%%
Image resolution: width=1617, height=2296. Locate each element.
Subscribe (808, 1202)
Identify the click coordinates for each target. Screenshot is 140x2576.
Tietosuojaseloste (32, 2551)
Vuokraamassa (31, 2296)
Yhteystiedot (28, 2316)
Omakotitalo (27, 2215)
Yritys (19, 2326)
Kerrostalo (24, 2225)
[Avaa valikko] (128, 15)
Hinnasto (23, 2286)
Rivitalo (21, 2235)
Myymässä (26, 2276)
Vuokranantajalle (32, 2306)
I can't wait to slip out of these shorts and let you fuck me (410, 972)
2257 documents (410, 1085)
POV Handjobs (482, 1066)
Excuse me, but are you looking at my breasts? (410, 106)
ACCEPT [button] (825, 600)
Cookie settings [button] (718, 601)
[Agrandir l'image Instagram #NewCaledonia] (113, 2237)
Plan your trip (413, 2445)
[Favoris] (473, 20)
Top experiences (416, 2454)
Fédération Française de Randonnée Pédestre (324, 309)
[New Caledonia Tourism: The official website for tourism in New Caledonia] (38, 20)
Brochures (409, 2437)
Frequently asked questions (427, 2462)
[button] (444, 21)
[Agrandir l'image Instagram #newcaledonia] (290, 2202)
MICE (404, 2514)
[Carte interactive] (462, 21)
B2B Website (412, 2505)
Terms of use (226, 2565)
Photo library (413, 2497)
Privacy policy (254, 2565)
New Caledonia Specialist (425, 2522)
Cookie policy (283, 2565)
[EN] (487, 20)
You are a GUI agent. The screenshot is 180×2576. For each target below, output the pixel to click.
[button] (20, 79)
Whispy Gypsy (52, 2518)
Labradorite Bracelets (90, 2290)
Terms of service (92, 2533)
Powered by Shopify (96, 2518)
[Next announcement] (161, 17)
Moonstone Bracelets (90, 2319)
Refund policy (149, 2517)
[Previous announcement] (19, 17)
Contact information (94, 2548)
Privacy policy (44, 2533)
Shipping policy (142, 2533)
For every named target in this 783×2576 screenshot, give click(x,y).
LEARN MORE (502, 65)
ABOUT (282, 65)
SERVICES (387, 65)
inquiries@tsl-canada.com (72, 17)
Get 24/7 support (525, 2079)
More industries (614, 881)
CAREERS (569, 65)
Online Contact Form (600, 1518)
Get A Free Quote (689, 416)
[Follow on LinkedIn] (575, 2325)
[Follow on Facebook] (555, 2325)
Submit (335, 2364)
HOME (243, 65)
%%
* Problem statement: The required output is the exact run of lines from the one with "Labradorite Bracelets (90, 2290)" through the final line of the entries.

* Finished exercise:
Labradorite Bracelets (90, 2290)
Terms of service (92, 2533)
Powered by Shopify (96, 2518)
[Next announcement] (161, 17)
Moonstone Bracelets (90, 2319)
Refund policy (149, 2517)
[Previous announcement] (19, 17)
Contact information (94, 2548)
Privacy policy (44, 2533)
Shipping policy (142, 2533)
For every named target in this 783×2576 screenshot, give click(x,y).
LEARN MORE (502, 65)
ABOUT (282, 65)
SERVICES (387, 65)
inquiries@tsl-canada.com (72, 17)
Get 24/7 support (525, 2079)
More industries (614, 881)
CAREERS (569, 65)
Online Contact Form (600, 1518)
Get A Free Quote (689, 416)
[Follow on LinkedIn] (575, 2325)
[Follow on Facebook] (555, 2325)
Submit (335, 2364)
HOME (243, 65)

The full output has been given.